*** Listed records Section Begins ***

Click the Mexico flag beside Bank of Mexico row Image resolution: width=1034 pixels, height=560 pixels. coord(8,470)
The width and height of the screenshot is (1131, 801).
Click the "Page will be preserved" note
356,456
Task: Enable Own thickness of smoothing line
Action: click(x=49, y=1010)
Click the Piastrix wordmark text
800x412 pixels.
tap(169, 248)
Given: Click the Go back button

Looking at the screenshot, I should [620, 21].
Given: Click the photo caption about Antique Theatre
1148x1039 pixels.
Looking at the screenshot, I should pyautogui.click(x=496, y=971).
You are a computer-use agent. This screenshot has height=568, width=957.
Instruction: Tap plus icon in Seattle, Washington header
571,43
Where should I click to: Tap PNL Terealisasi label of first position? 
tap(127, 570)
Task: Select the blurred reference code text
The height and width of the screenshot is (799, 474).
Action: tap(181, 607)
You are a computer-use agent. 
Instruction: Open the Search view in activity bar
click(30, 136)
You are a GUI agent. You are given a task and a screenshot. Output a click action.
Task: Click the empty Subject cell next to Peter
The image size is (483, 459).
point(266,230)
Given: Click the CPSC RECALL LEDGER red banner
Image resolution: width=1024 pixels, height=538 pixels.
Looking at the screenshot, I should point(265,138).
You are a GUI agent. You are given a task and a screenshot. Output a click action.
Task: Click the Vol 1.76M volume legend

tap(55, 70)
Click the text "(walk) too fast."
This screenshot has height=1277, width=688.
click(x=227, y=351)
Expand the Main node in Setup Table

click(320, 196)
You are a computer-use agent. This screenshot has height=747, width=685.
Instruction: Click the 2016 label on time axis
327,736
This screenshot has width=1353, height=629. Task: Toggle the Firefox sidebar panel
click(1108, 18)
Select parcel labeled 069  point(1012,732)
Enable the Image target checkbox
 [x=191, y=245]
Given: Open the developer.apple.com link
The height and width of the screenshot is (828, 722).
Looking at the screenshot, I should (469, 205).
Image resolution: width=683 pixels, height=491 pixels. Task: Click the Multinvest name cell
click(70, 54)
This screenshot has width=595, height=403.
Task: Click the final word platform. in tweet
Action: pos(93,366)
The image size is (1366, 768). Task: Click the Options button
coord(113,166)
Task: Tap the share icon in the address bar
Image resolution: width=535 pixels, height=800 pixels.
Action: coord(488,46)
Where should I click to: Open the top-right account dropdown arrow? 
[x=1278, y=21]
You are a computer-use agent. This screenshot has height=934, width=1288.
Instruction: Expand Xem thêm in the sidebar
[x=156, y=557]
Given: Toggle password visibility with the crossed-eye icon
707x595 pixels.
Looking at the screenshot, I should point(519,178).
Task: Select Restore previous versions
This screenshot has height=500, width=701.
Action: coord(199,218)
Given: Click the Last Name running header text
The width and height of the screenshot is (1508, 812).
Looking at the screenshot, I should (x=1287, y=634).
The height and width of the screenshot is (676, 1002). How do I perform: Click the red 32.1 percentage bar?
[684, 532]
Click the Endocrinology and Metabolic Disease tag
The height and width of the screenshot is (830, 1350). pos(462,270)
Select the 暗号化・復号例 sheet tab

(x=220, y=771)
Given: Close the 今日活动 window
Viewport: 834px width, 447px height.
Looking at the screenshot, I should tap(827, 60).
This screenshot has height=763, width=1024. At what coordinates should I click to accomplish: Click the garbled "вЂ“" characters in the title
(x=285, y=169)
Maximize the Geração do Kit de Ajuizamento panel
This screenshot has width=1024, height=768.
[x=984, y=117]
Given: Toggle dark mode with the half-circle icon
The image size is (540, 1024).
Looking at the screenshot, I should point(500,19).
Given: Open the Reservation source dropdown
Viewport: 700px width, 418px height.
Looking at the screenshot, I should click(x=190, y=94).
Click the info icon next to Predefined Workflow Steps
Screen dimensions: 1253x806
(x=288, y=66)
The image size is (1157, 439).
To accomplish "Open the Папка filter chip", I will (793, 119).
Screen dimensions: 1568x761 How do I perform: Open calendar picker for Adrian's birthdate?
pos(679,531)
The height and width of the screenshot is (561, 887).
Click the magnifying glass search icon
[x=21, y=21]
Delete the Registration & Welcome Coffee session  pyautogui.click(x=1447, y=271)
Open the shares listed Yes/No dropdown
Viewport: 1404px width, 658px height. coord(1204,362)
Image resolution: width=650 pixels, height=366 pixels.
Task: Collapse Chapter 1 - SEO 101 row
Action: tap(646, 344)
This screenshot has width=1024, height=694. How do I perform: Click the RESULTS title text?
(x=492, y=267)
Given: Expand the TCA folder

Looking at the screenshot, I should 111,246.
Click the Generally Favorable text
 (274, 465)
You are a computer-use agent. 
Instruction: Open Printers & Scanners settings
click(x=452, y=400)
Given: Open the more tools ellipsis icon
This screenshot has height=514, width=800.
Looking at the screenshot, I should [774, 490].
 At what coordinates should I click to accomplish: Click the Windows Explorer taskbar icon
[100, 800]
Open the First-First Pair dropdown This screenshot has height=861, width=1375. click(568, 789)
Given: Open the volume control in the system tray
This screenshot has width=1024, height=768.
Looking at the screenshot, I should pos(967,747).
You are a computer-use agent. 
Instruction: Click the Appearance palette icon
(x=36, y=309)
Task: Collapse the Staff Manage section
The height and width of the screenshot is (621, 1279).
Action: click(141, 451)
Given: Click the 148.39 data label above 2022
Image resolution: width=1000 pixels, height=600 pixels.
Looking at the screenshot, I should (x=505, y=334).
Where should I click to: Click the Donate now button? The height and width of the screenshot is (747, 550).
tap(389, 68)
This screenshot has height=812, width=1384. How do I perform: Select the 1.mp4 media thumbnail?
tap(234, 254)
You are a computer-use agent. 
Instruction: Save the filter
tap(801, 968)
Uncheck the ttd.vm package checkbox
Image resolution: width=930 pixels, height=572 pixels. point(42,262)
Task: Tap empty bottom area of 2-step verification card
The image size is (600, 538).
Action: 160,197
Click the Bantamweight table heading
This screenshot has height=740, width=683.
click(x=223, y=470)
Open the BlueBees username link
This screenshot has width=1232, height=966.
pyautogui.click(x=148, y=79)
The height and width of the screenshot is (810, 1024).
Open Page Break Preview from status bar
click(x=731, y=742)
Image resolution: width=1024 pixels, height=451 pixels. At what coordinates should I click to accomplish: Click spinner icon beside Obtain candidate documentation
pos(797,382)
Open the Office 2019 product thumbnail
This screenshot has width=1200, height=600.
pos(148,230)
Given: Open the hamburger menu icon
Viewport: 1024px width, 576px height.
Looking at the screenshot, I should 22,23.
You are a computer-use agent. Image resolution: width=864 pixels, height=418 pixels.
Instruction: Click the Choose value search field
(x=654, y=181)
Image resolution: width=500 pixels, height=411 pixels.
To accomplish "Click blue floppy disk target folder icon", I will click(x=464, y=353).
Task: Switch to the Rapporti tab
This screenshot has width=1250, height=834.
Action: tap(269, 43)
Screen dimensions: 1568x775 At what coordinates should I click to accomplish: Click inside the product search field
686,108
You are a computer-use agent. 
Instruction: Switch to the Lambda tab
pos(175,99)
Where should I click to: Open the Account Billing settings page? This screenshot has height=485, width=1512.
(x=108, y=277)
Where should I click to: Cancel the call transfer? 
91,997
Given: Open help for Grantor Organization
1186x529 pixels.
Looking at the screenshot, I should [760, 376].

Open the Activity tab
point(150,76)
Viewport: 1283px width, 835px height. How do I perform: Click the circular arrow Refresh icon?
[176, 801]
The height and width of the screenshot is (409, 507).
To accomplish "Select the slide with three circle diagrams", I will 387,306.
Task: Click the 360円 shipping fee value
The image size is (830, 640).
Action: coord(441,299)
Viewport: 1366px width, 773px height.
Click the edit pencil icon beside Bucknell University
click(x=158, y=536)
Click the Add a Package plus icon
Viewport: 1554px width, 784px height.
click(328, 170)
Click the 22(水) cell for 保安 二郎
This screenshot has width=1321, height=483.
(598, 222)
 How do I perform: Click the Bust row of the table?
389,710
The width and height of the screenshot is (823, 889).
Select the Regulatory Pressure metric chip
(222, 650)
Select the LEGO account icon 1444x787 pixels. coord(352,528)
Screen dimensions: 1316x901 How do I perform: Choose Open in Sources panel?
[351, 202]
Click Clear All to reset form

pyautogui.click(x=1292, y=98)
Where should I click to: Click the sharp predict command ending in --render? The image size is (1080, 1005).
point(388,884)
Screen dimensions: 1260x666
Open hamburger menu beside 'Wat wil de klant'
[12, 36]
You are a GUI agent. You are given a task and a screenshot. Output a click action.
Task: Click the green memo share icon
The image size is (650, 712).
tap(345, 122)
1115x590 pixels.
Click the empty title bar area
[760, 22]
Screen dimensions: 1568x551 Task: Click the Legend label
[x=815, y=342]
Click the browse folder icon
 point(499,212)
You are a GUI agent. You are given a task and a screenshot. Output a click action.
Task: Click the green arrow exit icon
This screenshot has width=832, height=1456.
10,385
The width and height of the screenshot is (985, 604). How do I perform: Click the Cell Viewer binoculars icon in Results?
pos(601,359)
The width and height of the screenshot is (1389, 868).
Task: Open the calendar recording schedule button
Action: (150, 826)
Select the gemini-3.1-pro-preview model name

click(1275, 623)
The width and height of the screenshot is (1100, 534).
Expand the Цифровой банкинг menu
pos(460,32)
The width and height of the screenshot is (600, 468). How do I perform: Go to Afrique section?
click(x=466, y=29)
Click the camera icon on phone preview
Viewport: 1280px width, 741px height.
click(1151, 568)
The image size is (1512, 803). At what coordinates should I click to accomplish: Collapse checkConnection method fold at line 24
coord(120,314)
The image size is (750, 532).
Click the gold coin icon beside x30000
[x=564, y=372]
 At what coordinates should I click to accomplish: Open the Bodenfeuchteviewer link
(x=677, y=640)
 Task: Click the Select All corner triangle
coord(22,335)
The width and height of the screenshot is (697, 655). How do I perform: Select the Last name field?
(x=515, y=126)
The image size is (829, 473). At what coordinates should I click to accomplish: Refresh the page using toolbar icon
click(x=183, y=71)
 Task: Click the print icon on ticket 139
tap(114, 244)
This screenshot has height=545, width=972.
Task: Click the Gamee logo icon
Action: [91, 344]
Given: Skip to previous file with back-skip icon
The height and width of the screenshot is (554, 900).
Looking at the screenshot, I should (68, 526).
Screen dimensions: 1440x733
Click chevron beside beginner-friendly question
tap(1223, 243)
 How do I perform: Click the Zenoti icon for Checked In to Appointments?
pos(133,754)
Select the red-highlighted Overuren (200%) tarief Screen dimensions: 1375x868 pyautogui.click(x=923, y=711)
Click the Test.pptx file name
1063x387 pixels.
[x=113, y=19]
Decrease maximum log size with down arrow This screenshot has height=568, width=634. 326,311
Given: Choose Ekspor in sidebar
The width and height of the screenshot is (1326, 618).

*** Listed records Section Ends ***

Please reproduce, exactly as they appear above, the lines from the line containing "Task: Click the print icon on ticket 139" up to and including the line containing "Screen dimensions: 1440x733".

 Task: Click the print icon on ticket 139
tap(114, 244)
This screenshot has height=545, width=972.
Task: Click the Gamee logo icon
Action: [91, 344]
Given: Skip to previous file with back-skip icon
The height and width of the screenshot is (554, 900).
Looking at the screenshot, I should (68, 526).
Screen dimensions: 1440x733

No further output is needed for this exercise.